U.N. Passes Deal on War Crimes Court
Fri Jul 12, 7:45 PM ET
UNITED NATIONS (AP) 7/12/02 - The U.N. Security Council voted unanimously to exempt U.S. peacekeepers from war crimes prosecution for a year Friday, ending threats to U.N. peacekeeping operations.
The vote culminated one of the most contentious disputes between the United States and its closest allies as well as countries around the world that support the International Criminal Court.
"It offers us a degree of protection for the coming year," said U.S. Ambassador John Negroponte.
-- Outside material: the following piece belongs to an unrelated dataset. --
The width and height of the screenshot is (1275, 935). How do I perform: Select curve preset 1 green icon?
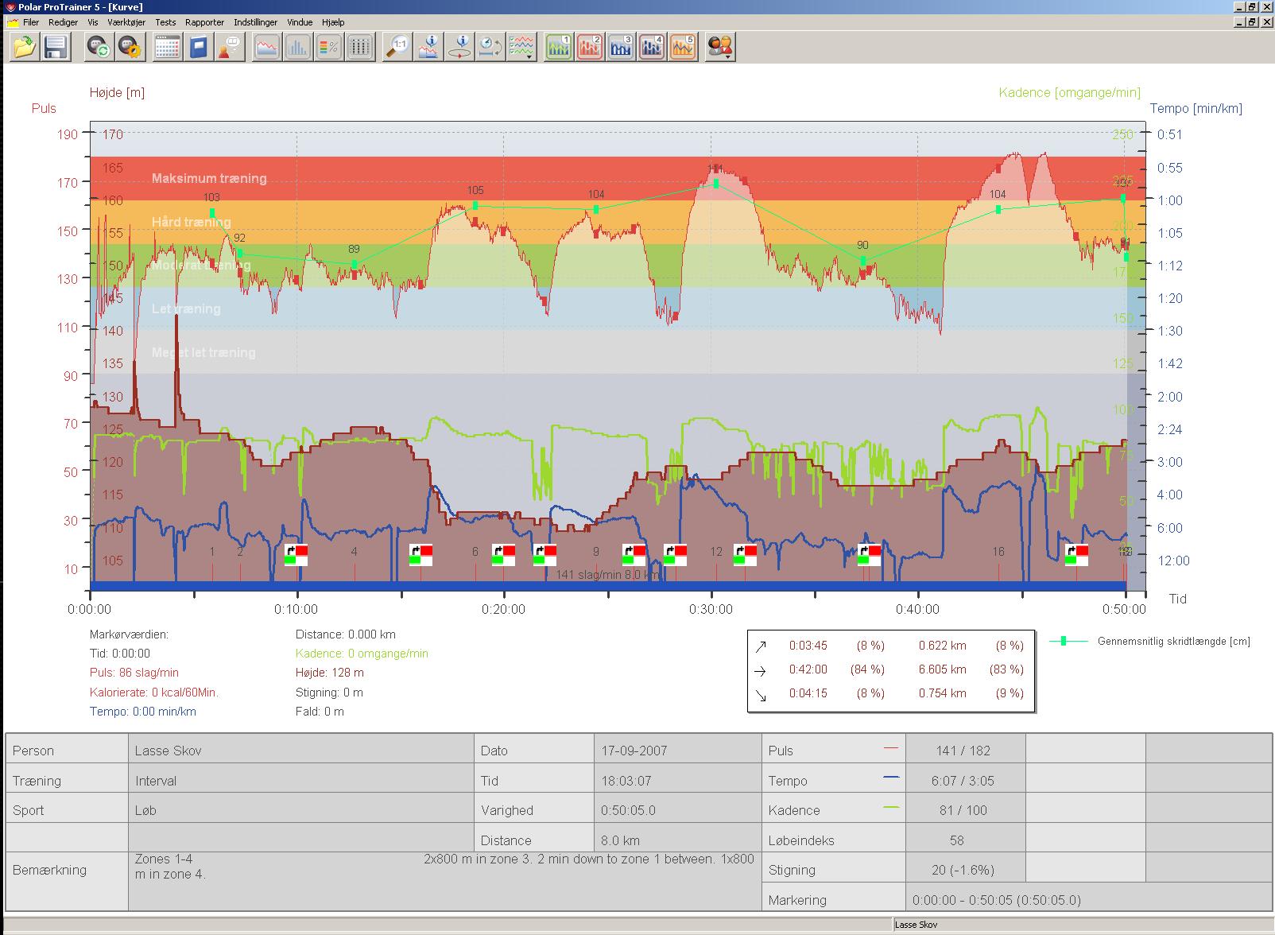(560, 47)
But he warned that it was only "a first step" and the U.S. government would never permit the detention of any American by the court.
The United States did not ratify the treaty establishing the court, arguing that it could be used by other countries for frivolous or politically motivated prosecutions of American troops.
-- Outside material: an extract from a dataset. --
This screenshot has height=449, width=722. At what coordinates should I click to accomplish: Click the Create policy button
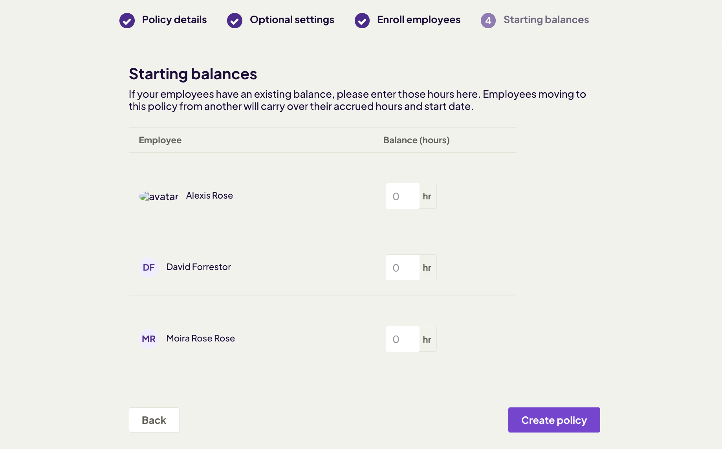tap(554, 420)
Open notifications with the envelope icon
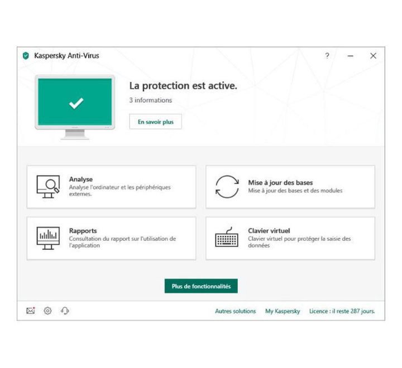This screenshot has height=368, width=402. click(x=31, y=311)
The council quickly approved resolutions extending the mandates of the 1,500-strong U.N. police training mission in Bosnia and the small observer mission in the Croatian enclave of Prevlaka. Both were set to expire on Monday.
The court's supporters said the resolution did not violate the treaty established the tribunal, though some countries argued it undermined the court.
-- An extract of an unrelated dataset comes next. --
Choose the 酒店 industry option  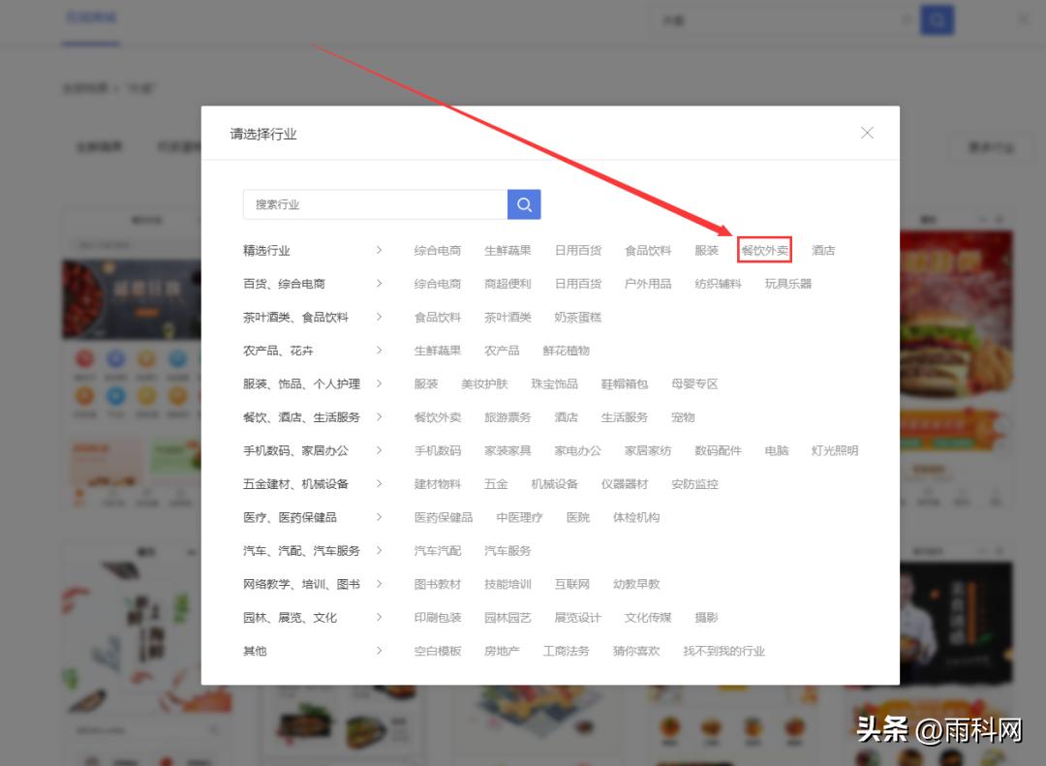822,250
Canada's U.N. Ambassador Paul Heinbecker claimed the resolution didn't have the support of many countries outside the Security Council.
"We think this is a sad day for the United Nations ( news - web sites)," he said. "We are extremely disappointed with the outcome and we don't think it's in the mandate of the Security Council to interpret treaties that are negotiated somewhere else."
Facing intense international opposition, the United States backpedaled this week on its demand for permanent immunity for American peacekeepers.
Court supporters argued that the demand would have amounted to an amendment of the treaty.
The impasse was resolved when key court supporters — Britain, Mauritius and France — proposed Friday that there be a 12-month delay in investigating or prosecuting U.N. peacekeepers from countries that don't support the court "if a case arises."
The resolution allows the exemption to be renewed when the year is up.
The earlier debate dealt with whether the Security Council should be asked to renew the request after 12 months on "a case-by-case basis." The United States opposed the reference to the "case-by-case" so compromise language was found that didn't use the phrase.
Establishment of the court culminated a campaign that began after World War II for a permanent tribunal to prosecute individuals for war crimes, genocide and crimes against humanity. It will prosecute crimes committed after July 1, 2002, when it came into existence with ratifications from 76 countries and signatures from 139.
The United States objects to the idea that Americans could be subject to the court's jurisdiction if a crime is committed in a country that has ratified the treaty, even if the United States is not a party.
Supporters argue that the court can step in only when states are unwilling or unable to dispense justice, one of many safeguards to prevent such abuses.
Richard Dicker, head of the International Justice Program at Human Rights Watch, said that the effect of the resolution "remains blanket immunity for 12 months for peacekeepers."